Evangeline: Greek Goddess Sex Doll — A Personal Rant (With Details)
The Box That Wasn't
You know what’s weird? Waiting four weeks for a package you’re not supposed to talk about. I mean, I’ve ordered plenty of things online—never had to count the days quite like this. Four weeks is just…long enough to second-guess your life choices, but here we are. When the Evangeline doll finally arrived (yes, the so-called “Greek Goddess” sex doll), the box was aggressively plain. Like, offensively blank. No logos, no nothing. If you saw it on my porch you’d think it was printer paper or maybe a lamp from an office supply store.
The discreet packaging thing? That part actually works, if you care about nosy neighbors or roommates who can’t mind their own business. I guess that’s one point for absolute sex dolls and their shipping department.
Heavy Lifting (Literally)
I’m not exactly out of shape but 88 pounds is a lot when it’s shaped like a person and packed in foam. Dragging her up two flights of stairs felt like moving furniture after midnight—awkward angles, unexpected grunts, sweating for reasons you didn’t expect to sweat today.
Her height—5 feet 4 inches—means she doesn’t fold into neat little parcels either. There were moments where I thought: “Did I really need J-cup boobs?” But then again…that’s kind of the point with these big boob dolls, isn’t it?
Anatomy Lessons Nobody Asked For
Evangeline has proportions that don’t exist in real life (at least not in my zip code). Bust at 33 inches, under-bust at 23.6 inches, waist barely over 22 inches—hips at almost 38? It’s cartoonish but also sort of fascinating in a way you don’t admit out loud.
And then there are numbers nobody tells you about until they matter: vagina depth is apparently 7.1 inches; anus is 6.3 inches deep (don’t ask how they measure that—I assume some sort of specialized ruler?). These specs are plastered all over absolute sex dolls’ site as if everyone keeps a spreadsheet comparing hole depths.
Movable Joints & Steel Skeletons
Another thing that surprised me: steel skeleton inside means movable joints everywhere—shoulders, elbows, knees all bend pretty realistically but also make small clicks sometimes which is…unsettling late at night when everything else is quiet.

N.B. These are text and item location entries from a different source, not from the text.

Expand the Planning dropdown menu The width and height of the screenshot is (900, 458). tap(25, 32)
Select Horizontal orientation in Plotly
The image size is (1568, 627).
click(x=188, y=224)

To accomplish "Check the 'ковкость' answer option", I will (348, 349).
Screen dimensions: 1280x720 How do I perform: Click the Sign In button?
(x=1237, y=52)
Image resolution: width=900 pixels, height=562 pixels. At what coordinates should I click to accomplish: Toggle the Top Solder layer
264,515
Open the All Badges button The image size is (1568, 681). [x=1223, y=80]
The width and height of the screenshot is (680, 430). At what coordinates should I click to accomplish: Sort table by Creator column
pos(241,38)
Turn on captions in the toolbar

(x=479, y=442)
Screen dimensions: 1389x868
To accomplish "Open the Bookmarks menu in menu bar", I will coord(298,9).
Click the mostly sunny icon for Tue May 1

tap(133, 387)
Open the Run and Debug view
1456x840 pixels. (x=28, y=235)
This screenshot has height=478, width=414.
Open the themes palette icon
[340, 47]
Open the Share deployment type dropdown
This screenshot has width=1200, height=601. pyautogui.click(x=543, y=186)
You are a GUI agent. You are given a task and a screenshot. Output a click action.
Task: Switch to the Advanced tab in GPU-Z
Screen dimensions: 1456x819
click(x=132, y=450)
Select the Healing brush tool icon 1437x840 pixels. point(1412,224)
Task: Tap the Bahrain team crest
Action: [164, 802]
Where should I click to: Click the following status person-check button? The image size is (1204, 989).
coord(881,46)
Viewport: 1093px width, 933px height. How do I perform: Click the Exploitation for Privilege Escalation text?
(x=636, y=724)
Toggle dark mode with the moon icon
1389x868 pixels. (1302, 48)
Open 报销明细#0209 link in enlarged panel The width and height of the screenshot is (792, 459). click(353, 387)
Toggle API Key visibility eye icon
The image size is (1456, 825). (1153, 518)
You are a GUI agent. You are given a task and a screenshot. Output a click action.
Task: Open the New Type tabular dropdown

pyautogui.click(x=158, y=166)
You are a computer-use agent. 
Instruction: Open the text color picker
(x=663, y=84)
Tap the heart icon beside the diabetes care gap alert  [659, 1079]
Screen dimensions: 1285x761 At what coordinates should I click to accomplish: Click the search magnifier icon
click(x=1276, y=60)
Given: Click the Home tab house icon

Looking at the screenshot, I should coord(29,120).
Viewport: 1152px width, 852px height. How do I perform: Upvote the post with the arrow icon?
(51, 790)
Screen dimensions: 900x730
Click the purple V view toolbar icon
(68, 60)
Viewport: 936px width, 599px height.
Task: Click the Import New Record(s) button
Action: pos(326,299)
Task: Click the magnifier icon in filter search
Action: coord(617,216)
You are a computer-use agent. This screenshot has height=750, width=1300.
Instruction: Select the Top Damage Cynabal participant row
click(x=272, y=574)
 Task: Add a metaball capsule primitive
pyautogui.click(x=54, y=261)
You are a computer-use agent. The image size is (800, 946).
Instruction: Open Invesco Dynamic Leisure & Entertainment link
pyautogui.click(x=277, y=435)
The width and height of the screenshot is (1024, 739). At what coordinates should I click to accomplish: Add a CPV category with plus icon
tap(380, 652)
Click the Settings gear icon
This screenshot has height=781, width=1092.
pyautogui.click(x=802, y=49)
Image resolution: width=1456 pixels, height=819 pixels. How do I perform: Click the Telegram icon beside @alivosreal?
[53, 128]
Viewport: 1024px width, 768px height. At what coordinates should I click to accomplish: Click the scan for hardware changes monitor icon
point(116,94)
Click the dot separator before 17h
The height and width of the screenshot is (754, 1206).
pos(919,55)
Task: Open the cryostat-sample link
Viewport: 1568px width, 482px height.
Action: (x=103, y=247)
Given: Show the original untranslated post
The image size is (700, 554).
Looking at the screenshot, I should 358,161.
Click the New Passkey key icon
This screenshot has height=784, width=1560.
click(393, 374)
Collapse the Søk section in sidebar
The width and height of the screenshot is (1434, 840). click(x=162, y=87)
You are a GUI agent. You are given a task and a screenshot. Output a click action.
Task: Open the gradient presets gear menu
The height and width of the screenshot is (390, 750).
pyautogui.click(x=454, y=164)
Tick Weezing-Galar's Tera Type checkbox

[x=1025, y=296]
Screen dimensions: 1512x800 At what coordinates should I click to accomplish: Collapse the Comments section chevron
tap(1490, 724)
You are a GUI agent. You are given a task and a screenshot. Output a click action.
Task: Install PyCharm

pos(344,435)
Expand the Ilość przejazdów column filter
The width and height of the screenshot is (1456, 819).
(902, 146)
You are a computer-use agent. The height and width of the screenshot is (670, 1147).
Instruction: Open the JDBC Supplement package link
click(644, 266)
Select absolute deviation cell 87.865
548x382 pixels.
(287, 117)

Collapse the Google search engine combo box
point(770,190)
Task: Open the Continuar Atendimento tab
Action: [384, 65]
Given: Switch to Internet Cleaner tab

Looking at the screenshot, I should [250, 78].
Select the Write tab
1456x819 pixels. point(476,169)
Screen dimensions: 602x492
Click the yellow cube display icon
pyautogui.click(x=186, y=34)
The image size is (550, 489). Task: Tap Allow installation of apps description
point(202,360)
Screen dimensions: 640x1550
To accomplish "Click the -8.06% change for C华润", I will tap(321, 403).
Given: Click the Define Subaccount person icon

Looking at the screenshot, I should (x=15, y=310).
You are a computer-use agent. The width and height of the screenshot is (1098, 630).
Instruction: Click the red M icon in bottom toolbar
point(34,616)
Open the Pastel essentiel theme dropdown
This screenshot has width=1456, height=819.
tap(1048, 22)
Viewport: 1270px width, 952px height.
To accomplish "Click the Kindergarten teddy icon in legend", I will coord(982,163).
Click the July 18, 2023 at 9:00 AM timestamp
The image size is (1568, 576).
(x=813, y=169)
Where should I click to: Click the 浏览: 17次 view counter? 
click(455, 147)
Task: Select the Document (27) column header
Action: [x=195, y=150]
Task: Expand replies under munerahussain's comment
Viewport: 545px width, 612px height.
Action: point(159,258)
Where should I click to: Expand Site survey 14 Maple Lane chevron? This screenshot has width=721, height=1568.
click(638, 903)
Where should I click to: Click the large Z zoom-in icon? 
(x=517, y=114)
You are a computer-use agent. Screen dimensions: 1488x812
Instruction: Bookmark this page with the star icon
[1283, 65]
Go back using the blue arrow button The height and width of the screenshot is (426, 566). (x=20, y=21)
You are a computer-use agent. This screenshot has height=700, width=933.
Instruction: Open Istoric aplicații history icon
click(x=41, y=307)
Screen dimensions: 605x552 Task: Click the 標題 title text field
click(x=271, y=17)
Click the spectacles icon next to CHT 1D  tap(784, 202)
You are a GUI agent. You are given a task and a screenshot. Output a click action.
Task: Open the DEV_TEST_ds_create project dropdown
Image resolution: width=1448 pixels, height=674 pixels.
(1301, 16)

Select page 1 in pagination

Setting her up takes longer than expected because joints fight back a bit—you want her legs straight and suddenly she’s in some accidental yoga pose instead.
But hey: once she’s posed right those long legs look good stretched across messy sheets or propped against the wall while you pretend none of this bothers you as much as it does.
Not Exactly Maintenance-Free
Silicone skin looks great under certain light—a little shiny under others—but fingerprints stick around unless you wipe her down every time (which gets old fast). Full silicone means durability though; feels better than TPE stuff I tried before (less sticky somehow).
Cleaning after use…well let’s just say nobody talks about that part enough. There are holes and crevices and even with removable inserts things get complicated quickly if you’re not careful or just tired after everything else.
Processing Time Is What It Is
Three weeks processing plus another week shipping—that timeline isn’t negotiable apparently. Maybe it gives them time to build each doll by hand? Or maybe they just want people to marinate in panic for thirty days before delivery lands on your doorstep with no warning except an email from DHL written entirely in lowercase letters.
Would be nice if there was tracking info sooner though; mine updated only after customs already had questions nobody wants to answer honestly (“what exactly IS this item?”).
Off On A Tangent About Big Boobs & Realism
There’s something strange about seeing big breasts and hips on something so still—it messes with your brain slightly when reality collides with fantasy hard enough to leave bruises (metaphorically speaking). Sometimes I catch myself staring too long trying to decide if this was worth all the effort or if I should have spent less money fixing my car instead.
But then again—the whole point is fantasy right? Juicy curves, long legs draped across your bed like some silent sculpture built for one purpose only…maybe two purposes depending how creative you get on weekends alone.
Anyway—I keep thinking there should be more honest reviews out there for these absolute sex dolls instead of endless lists and perfect photoshopped promo shots nobody believes anyway. Maybe this helps someone else feel less weird about wanting something both ridiculous and oddly comforting at the end of another very regular day.
That’s probably enough rambling for now—I’ll figure out storage solutions later because frankly she takes up more space than expected (should’ve measured twice).
customer reviews
Absolutely love this doll. quality is outstanding and arrived faster than expected. highly recommend!
Best investment i've made this year. she's even better than the photos. very satisfied.
Absolutely love this doll. quality is outstanding and arrived faster than expected. highly recommend!
Absolutely love this doll. quality is outstanding and arrived faster than expected. highly recommend!
Exceeded my expectations in every way. the details are incredible and she feels very realistic.